* **DATA**
---+---

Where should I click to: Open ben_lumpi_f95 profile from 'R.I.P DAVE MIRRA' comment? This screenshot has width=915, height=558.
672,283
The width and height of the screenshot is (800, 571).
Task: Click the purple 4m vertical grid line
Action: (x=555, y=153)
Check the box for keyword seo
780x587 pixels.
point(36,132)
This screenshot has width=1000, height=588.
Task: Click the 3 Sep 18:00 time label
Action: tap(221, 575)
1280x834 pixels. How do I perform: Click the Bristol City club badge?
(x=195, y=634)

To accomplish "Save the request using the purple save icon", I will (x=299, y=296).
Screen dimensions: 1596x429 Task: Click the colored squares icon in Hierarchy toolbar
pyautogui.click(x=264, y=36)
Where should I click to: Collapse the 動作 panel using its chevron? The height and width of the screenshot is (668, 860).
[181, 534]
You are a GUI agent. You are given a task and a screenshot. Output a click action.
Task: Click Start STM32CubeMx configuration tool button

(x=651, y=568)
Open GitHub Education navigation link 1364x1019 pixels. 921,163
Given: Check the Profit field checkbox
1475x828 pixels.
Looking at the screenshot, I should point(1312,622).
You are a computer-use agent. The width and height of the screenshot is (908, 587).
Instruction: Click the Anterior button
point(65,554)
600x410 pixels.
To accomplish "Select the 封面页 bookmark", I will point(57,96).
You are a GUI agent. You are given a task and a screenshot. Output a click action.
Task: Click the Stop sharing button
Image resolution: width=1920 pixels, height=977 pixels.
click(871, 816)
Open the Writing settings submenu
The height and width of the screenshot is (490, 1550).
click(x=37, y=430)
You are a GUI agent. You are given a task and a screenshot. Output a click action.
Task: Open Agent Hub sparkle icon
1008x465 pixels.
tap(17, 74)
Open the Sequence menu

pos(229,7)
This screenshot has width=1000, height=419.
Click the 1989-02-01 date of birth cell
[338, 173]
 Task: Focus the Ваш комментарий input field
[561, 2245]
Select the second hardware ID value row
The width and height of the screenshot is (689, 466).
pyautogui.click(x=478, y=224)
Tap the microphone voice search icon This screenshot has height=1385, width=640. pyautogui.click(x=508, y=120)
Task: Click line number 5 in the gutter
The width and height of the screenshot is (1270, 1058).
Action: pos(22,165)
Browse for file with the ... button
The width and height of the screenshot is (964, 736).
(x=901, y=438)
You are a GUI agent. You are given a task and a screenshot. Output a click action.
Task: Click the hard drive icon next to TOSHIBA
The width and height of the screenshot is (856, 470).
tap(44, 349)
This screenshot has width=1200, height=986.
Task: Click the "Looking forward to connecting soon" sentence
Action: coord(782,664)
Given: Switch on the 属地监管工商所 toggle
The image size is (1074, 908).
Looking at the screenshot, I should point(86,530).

---+---

* **ASSIGNMENT**
If a line in the records above contains the string "will", copy that line out.

* **RESPONSE**
To accomplish "Save the request using the purple save icon", I will (x=299, y=296).
To accomplish "Select the 封面页 bookmark", I will point(57,96).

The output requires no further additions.